The Trump campaign sued Pennsylvania state and county elections officials, saying mail ballot drop boxes are unconstitutional in the way they were used in the June 2 primary election.

A voter prepares to drop off a ballot at a drop box outside Philadelphia City Hall on May 28.
A voter prepares to drop off a ballot at a drop box outside Philadelphia City Hall on May 28.Read more / File Photograph

The Trump reelection campaign sued Pennsylvania state and county elections officials Monday, saying mail ballot drop boxes were unconstitutional in the way they were used in the June 2 primary election and asking a federal court to bar them in November.

“Defendants have sacrificed the sanctity of in-person voting at the altar of unmonitored mail-in voting and have exponentially enhanced the threat that fraudulent or otherwise ineligible ballots will be cast and counted in the forthcoming general election,” says the suit, filed in the U.S. District Court for the Western District of Pennsylvania.

Instances of voter fraud are rare, and there is virtually no evidence of successful widespread conspiracy to commit fraud via mail ballots. (An alleged effort in Paterson, N.J., last month quickly raised flags, and last week the state attorney general charged four men in the scheme.)

The lawsuit says mail ballot drop boxes violate the state and federal constitutions because elections officials are making decisions outside of what the law allows, taking the power to make law away from the legislature. The suit also argues that state and county elections officials set up different rules and policies across the state, creating a patchwork system that violates constitutional guarantees of equal protection.

The Republican lawsuit comes as President Donald Trump has escalated his attacks on voting by mail, raising unfounded claims of voter fraud and invoking conspiracy theories about foreign interference in mail voting. While voting by mail generally has not been shown to benefit one party over the other, the issue has become partisan. In Pennsylvania most Democrats voted by mail in the primary, while most Republicans voted in person.

Joining the Trump campaign in the lawsuit are the Republican National Committee; Republican U.S. Reps. Glenn Thompson, Mike Kelly, John Joyce, and Guy Reschenthaler, all from Pennsylvania; and two Republican voters who want to serve as poll watchers in November. The defendants are Kathy Boockvar, Pennsylvania’s secretary of state, and all 67 counties’ boards of elections.

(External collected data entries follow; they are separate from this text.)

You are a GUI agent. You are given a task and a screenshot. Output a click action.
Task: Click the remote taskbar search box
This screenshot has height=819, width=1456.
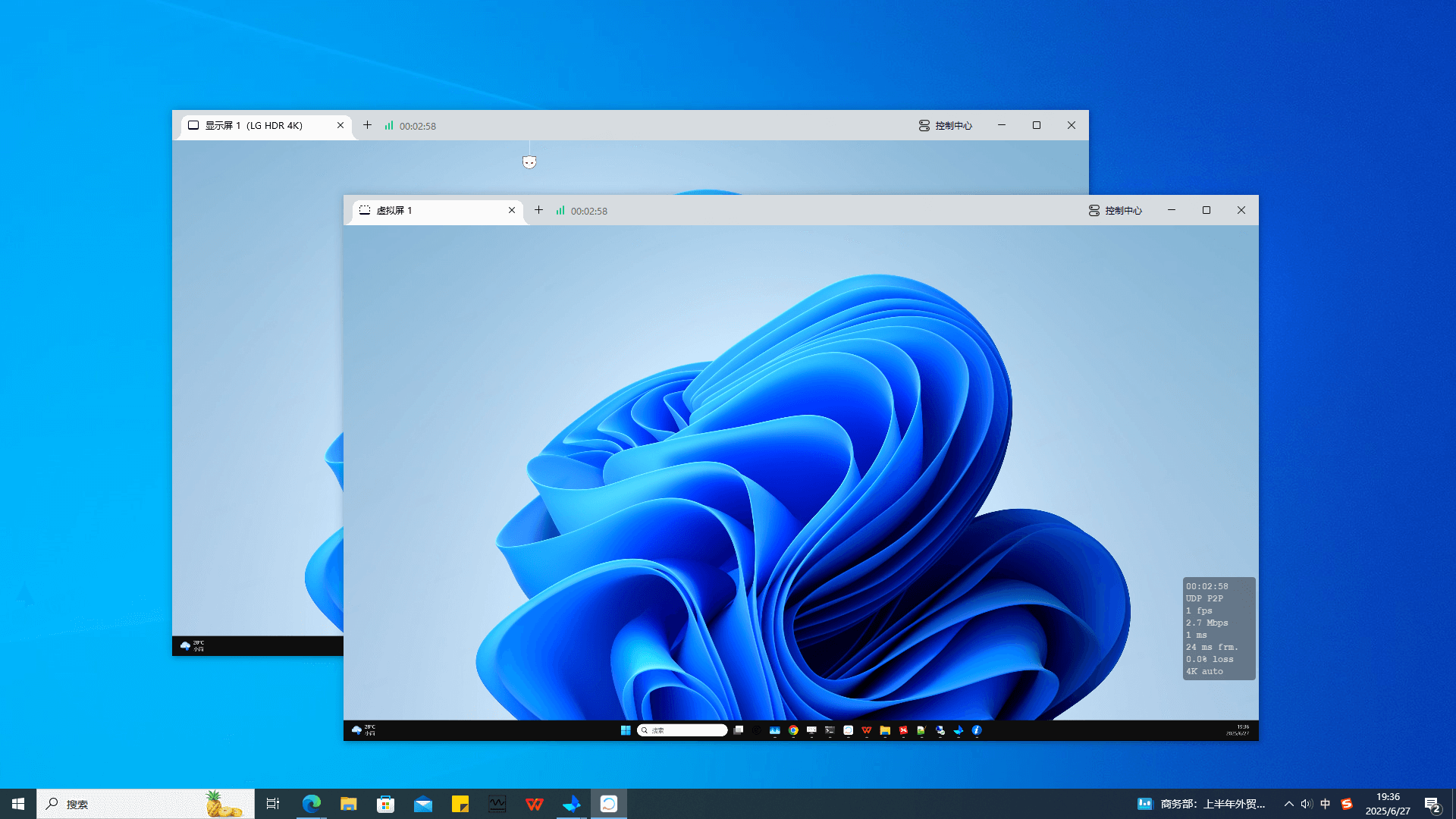[x=682, y=730]
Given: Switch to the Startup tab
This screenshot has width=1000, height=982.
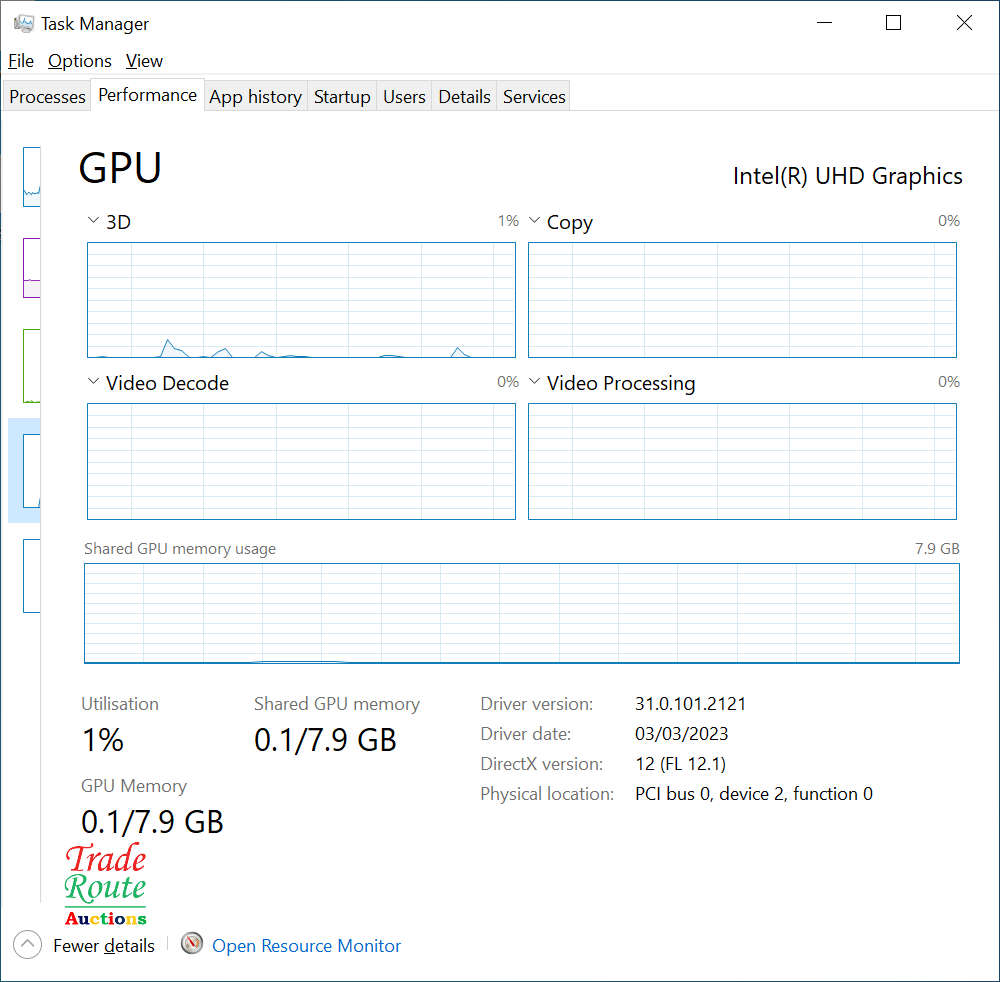Looking at the screenshot, I should tap(342, 97).
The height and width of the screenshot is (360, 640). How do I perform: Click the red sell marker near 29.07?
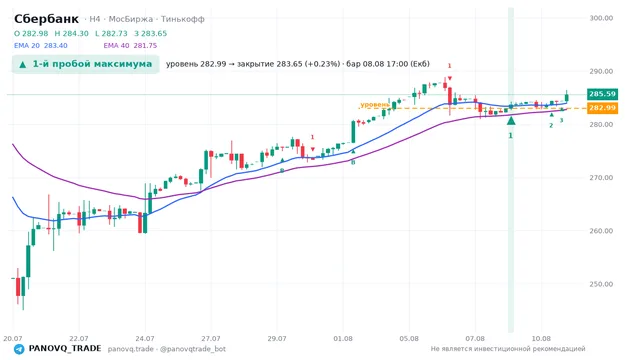point(313,149)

The Pennsylvania Department of State, which oversees elections, declined to comment.

Democrats immediately accused Republicans of attempting to suppress votes.

”Donald Trump and Washington Republicans are trying to suppress the voices of Pennsylvanians because they know the easier it is for everyday people to vote, the more likely it is that they will lose,” Sinceré Harris, executive director of the state Democratic Party, said in a statement.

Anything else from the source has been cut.